+++ PROVIDED RECORDS +++

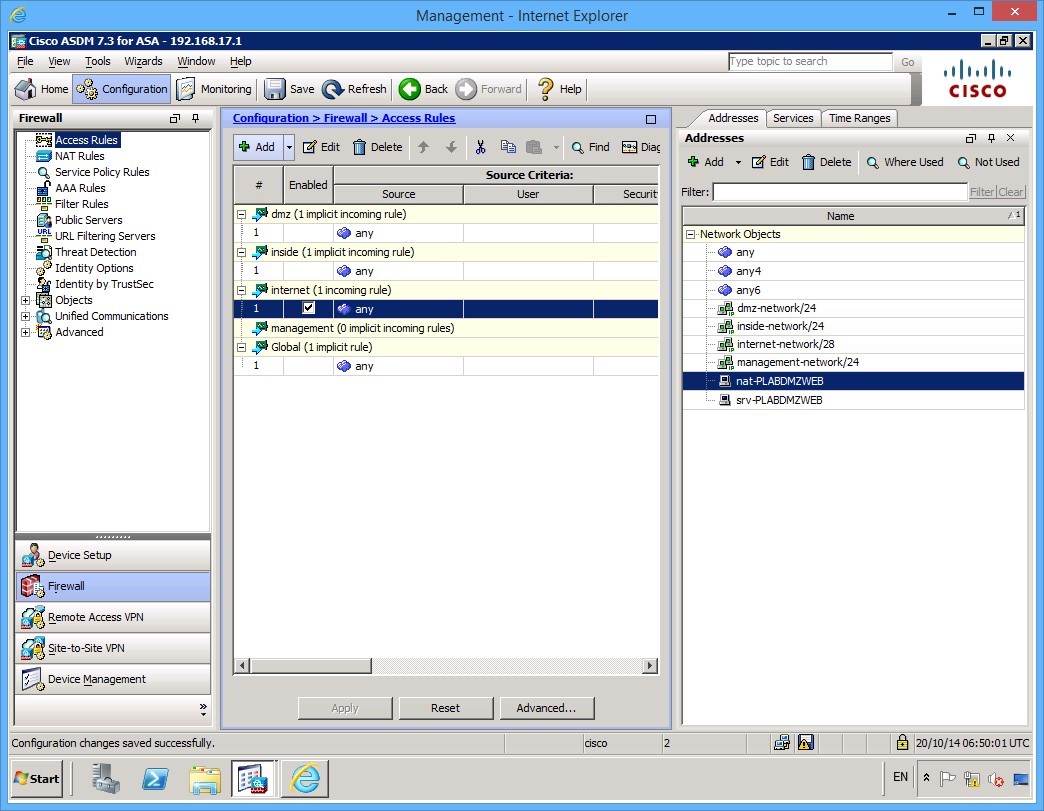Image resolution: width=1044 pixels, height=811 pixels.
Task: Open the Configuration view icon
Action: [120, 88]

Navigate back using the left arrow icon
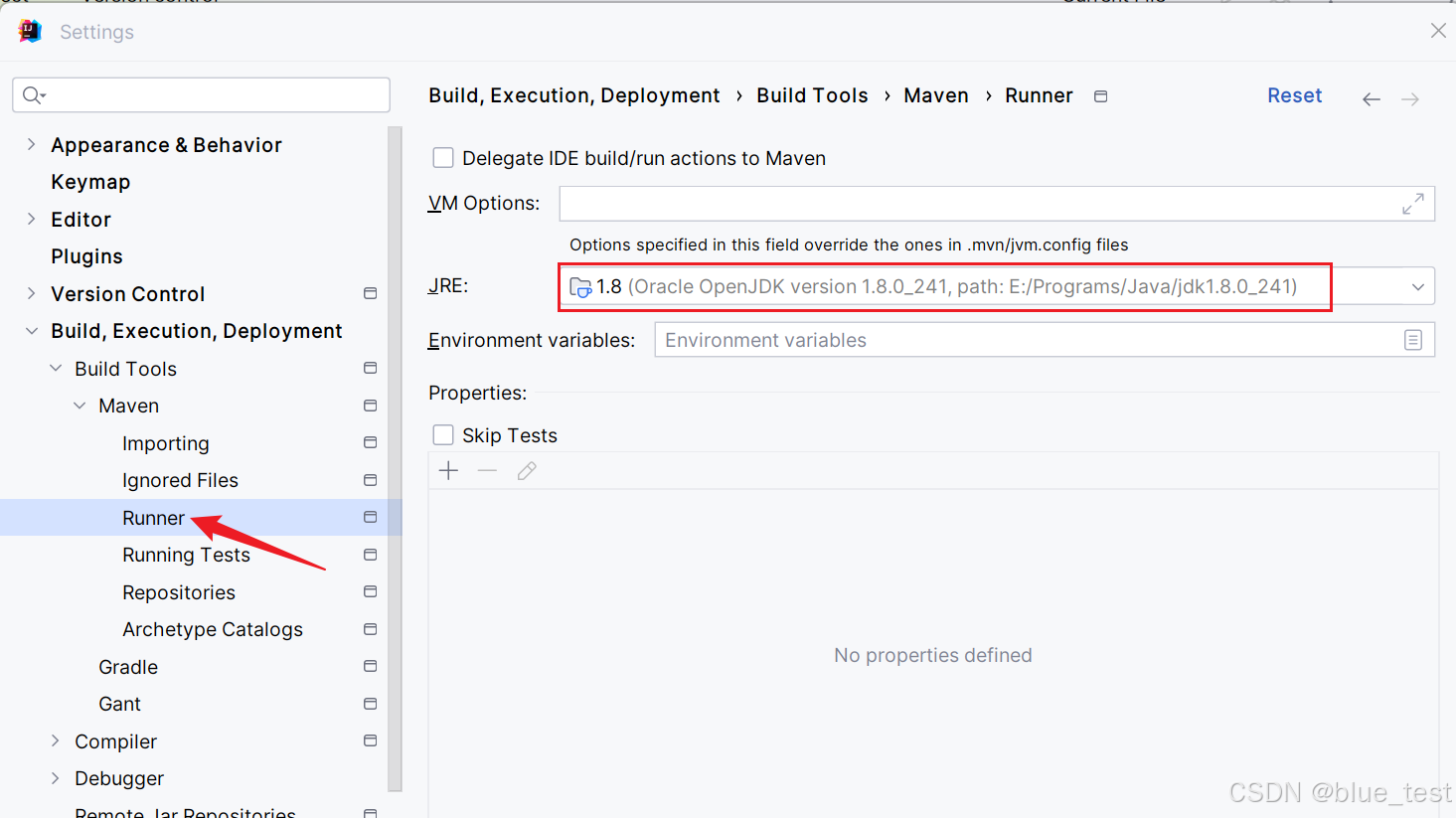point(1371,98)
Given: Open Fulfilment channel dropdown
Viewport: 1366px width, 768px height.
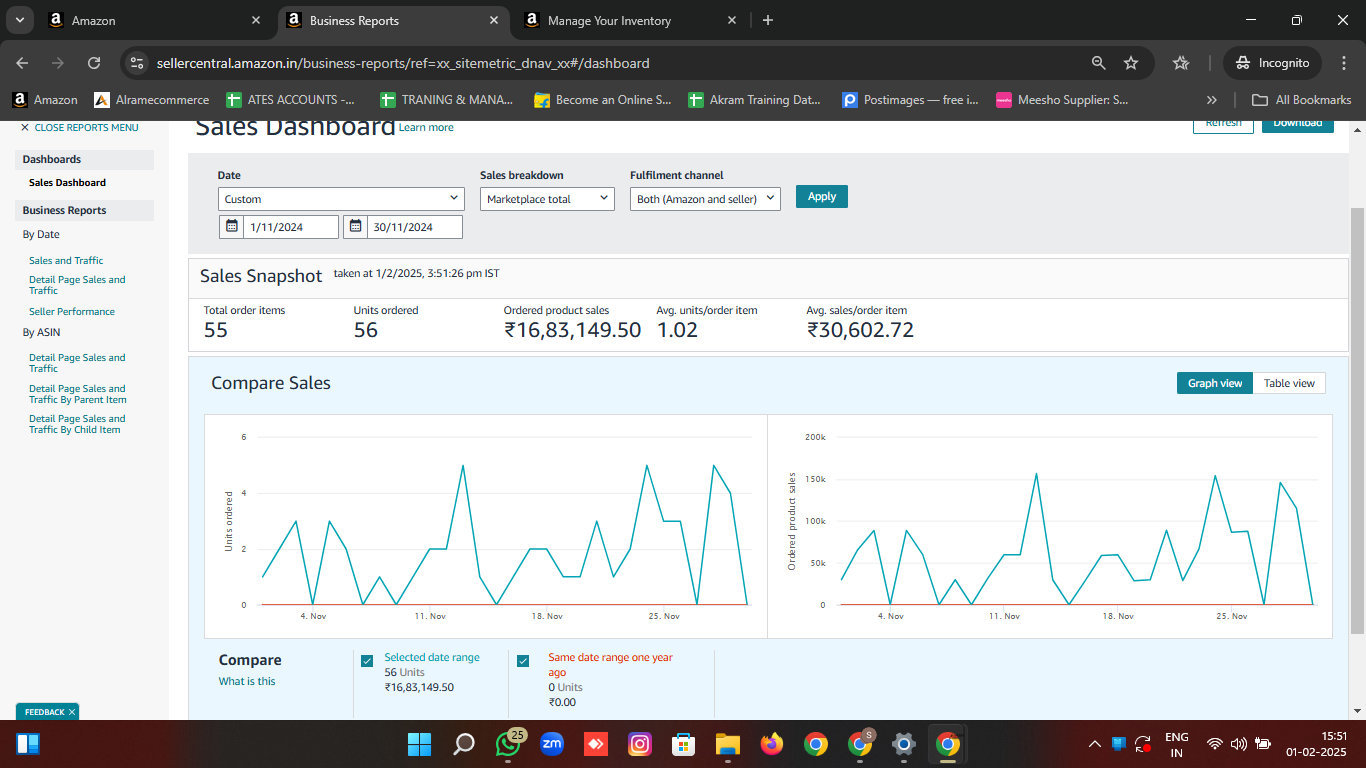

+++

| SHORT PROBLEM |
Reproduce the lines above word for word, omitting the pictures.

| RESULT FOR THIS TASK |
Image resolution: width=1044 pixels, height=811 pixels.
Task: Open the Configuration view icon
Action: [120, 88]

Navigate back using the left arrow icon
point(1371,98)
Given: Open Fulfilment channel dropdown
Viewport: 1366px width, 768px height.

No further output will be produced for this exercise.